En los últimos años la producción cinematográfica se concentra en determinado tipo de filmes que aspiran a arrasar con los premios en la temporada de Oscars, Bafta, Golden Globes y otros.
Sin dudas “El hombre que conocía el infinito” (Inglaterra, 2015) es una de esas producciones que intenta encajar a fuerza de una fórmula clásica, una historia lacrimógena y un elenco con grandes nombres que enfatizan sus aspectos más obvios para alcanzar esa meta anteriormente mencionada.
El filme de Matt Brown, bucea en la relación que se dio entre un mentor y un matemático en un momento en el que el “otro” era completamente alejado y aislado de aquellos lugares en donde el conocimiento se concentraba.
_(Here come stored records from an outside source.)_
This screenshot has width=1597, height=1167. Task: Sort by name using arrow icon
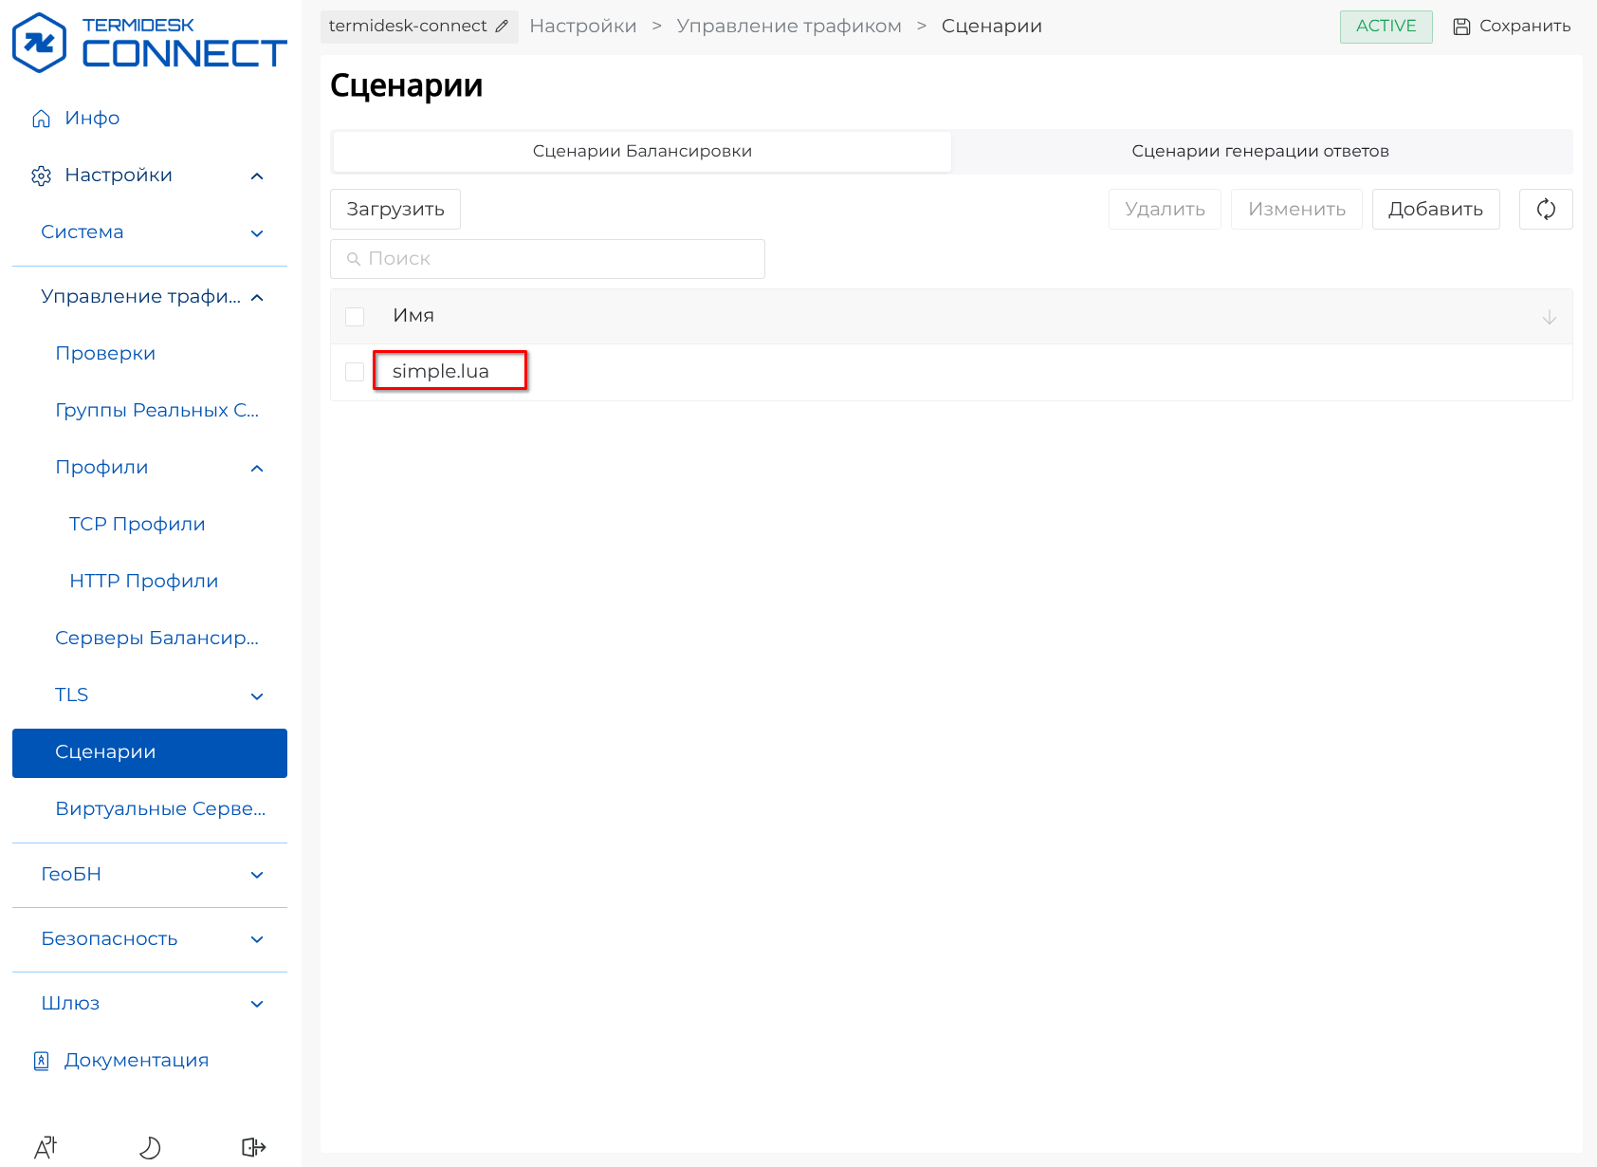tap(1549, 317)
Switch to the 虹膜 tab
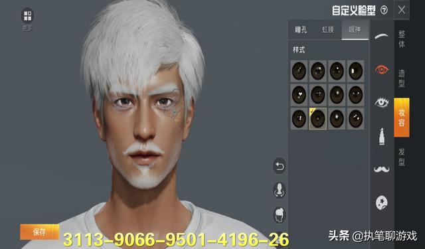Screen dimensions: 425x249 click(327, 30)
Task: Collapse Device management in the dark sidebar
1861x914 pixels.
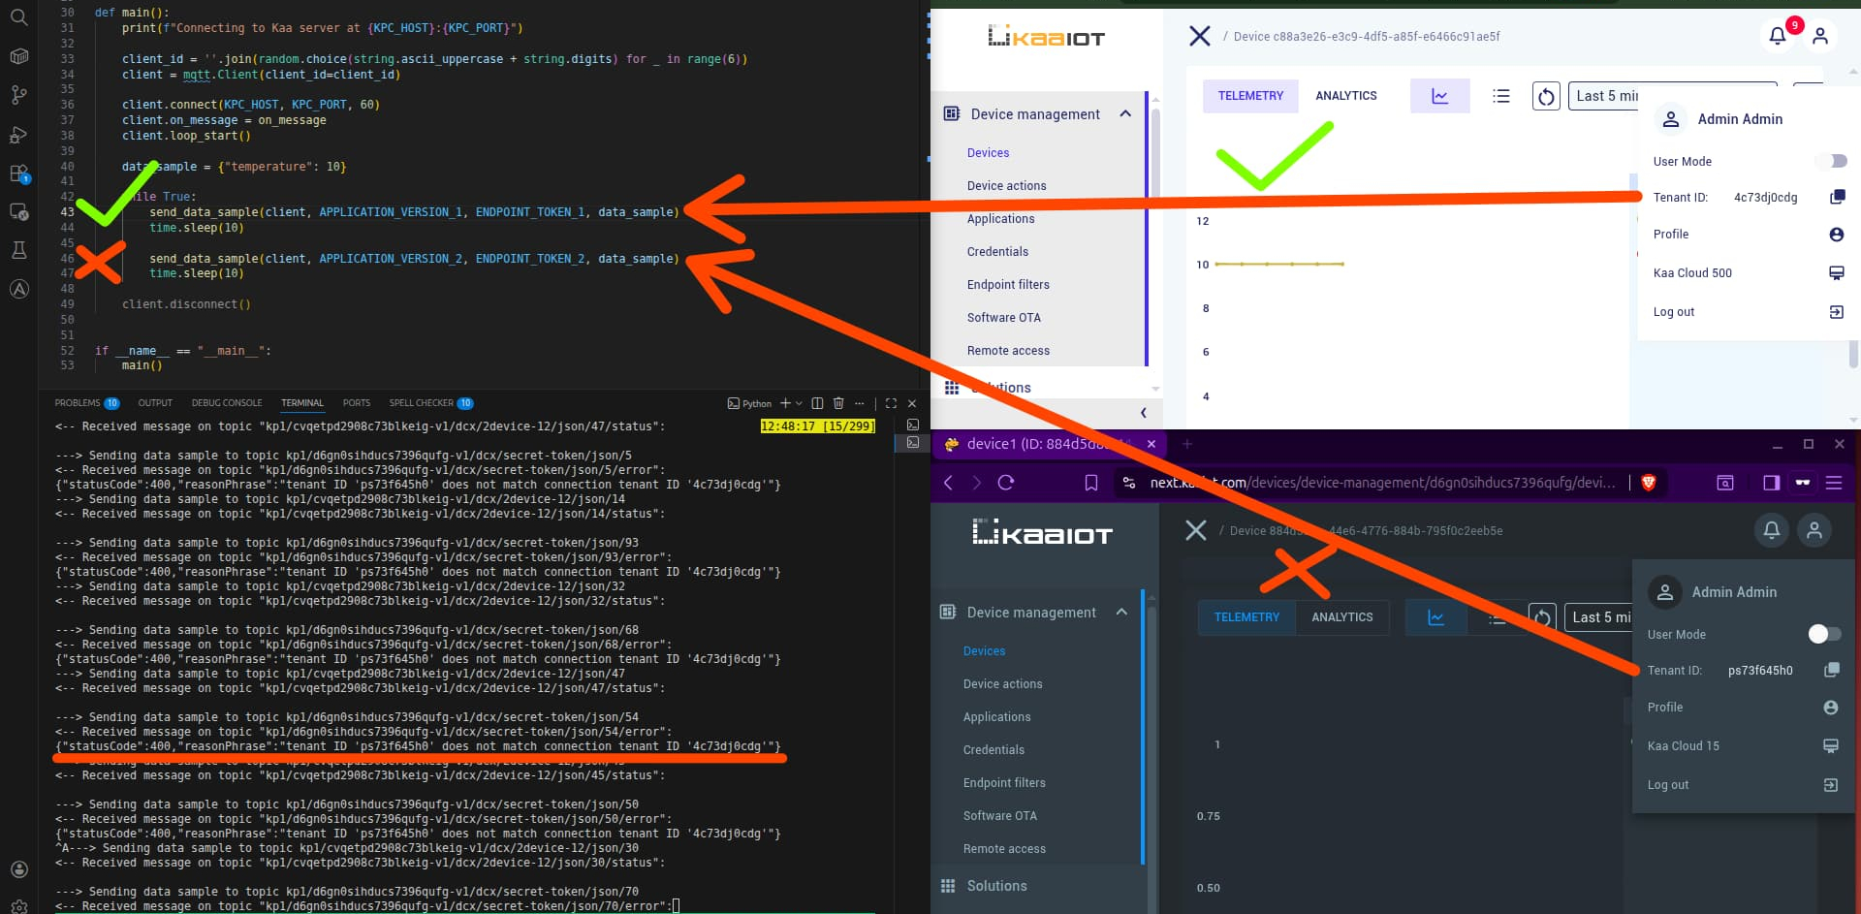Action: point(1121,613)
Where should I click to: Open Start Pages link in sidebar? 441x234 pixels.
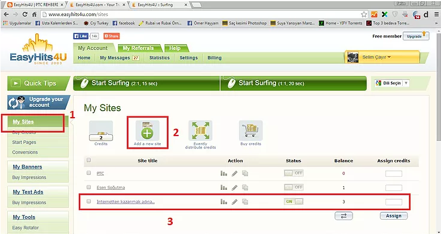point(24,142)
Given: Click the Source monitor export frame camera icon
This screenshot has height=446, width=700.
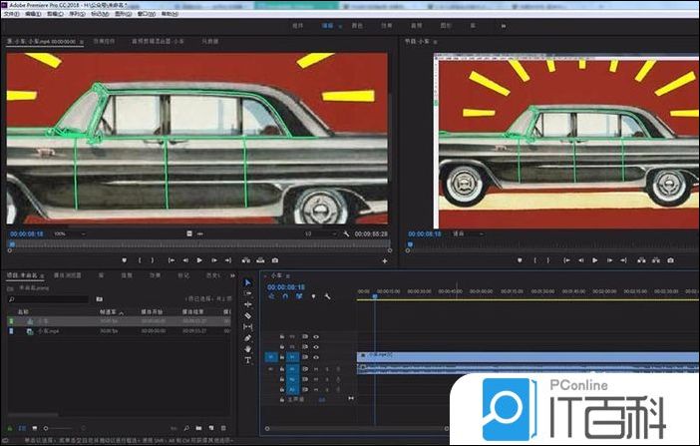Looking at the screenshot, I should click(275, 259).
Enfocando el relato en el joven Srinivasa Ramanujan (Dev Patel), y sus denodados esfuerzos por encajar en el mundo de la ciencia inglesa hacia comienzos del siglo XX, “El hombre que conocía el infinito” narra el derrotero de éste por conseguir el reconocimiento necesario sobre algunos trabajos que desarrolló en su India natal.
Contactándose con el profesor Hardy (Jeremy Irons), un excéntrico profesional que alberga en sí ideas de conciliación y unión, pero que es observado por el resto de la comunidad científica con recelo, entre ambos se conjugará una perfecta comunión que los llevará a consagrar a ambos en su ámbito.
Así, la película desarrolla un discurso políticamente correcto sobre la aceptación del otro, el acercamiento al diferente, para aceptarlo y, de alguna manera poder así evitar el conflicto de clases en el propio seno de la Universidad que controlaba el conocimiento por ese entonces.
Dejando su vida en India, y en su viaje a Inglaterra para ser aceptado, el joven va transformando algunas de sus más arraigadas costumbres, aggiornando otras, y retransmitiendo a sus colegas la pasión por hacer aquello que uno sabe que lo llevará a un lugar del que nadie podrá sacarlo
“El hombre que conocía el infinito” trabaja en un primer momento con el acercamiento al diferente desde la incorporación de la “otredad” como un componente exótico para poder afianzar el relato sobre la “normalidad” y el vector sobre el cual debe construirse el saber.
Justamente en ese punto en donde el filme pierde fuerza, porque deja de lado, por ejemplo, la relación con su mujer, el trayecto en el que viaja hacia Inglaterra hacinado en un bote, y prefiere profundizar la enfermedad que luego contrae en el medio de la antesala de la guerra.
Si “El hombre que conocía el infinito” intentaba, a partir del carisma innegable de sus protagonistas potenciar el relato, en la falta de convicción de la historia, algo que estaba presente en el libro del mismo nombre en el que se basa, y en el olvido de aspectos que era necesario aclarar y reforzar, como la religión, la fe, y el amor del protagonista, la tarea está cumplida.
Pero como seguramente esto no es así, su narración, sin ambiciones ni un horizonte claro, termina por naufragar entre los miles de cálculos que conformaron la teoría de los números primos, aquella que, desde el espíritu autodidacta del joven, terminó por configurarse como una de las más importantes de la matemática y la ciencia.